[Data provided Boundary: Start]
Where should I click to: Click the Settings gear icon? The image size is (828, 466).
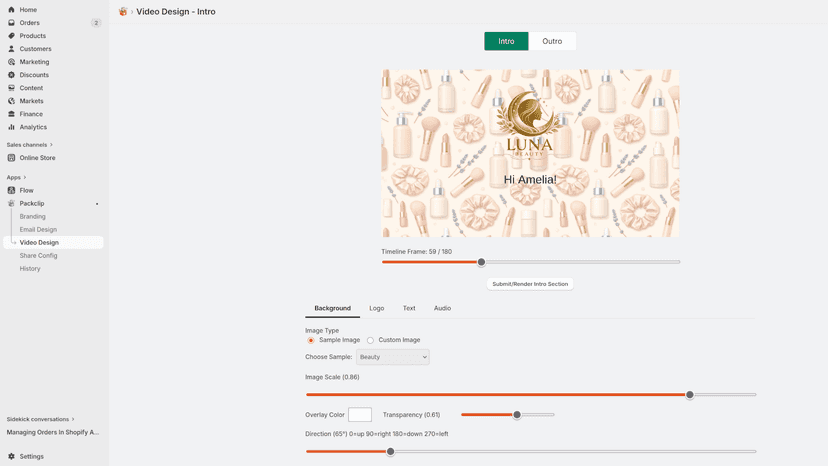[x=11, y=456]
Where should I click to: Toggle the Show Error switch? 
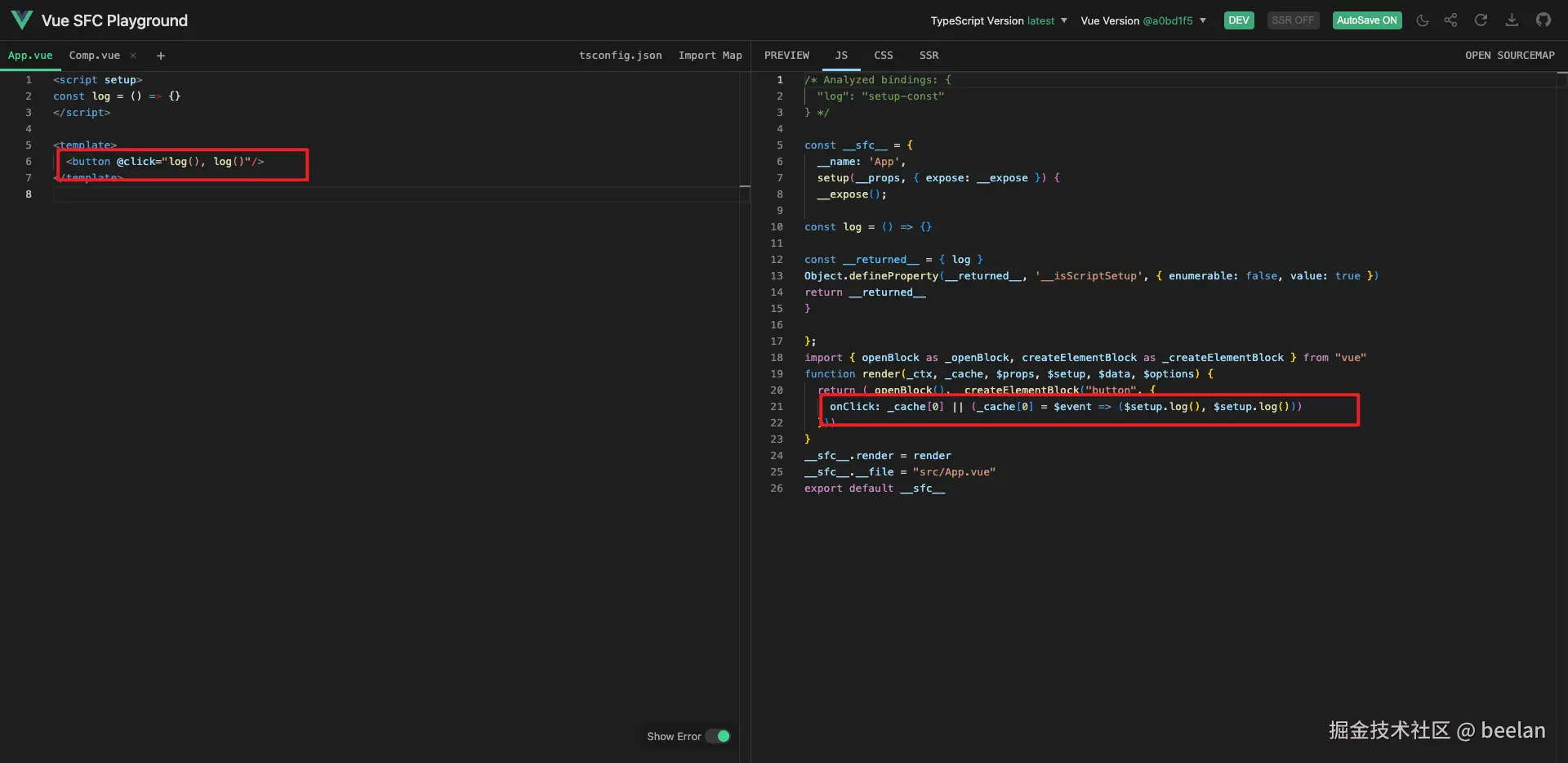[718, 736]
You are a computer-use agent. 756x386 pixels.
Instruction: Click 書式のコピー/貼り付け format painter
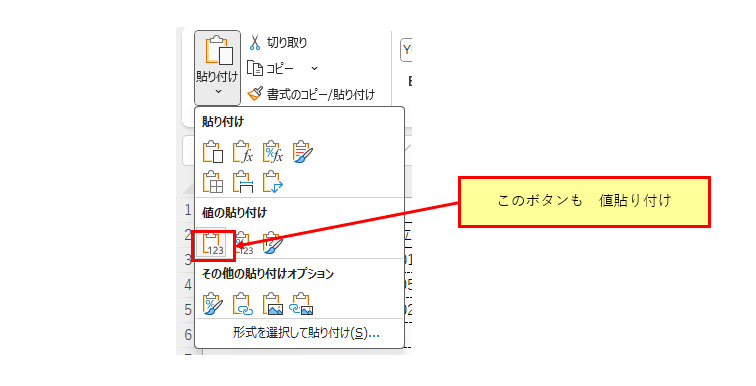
[Data provided Boundary: End]
▶ _What to produce_
Keeping every word as it is, write out all the data and omit the pictures.

▶ _Task output_
Where should I click to: Click the Settings gear icon? The image size is (828, 466).
[x=11, y=456]
Where should I click to: Toggle the Show Error switch? 
[718, 736]
You are a computer-use agent. 756x386 pixels.
Instruction: Click 書式のコピー/貼り付け format painter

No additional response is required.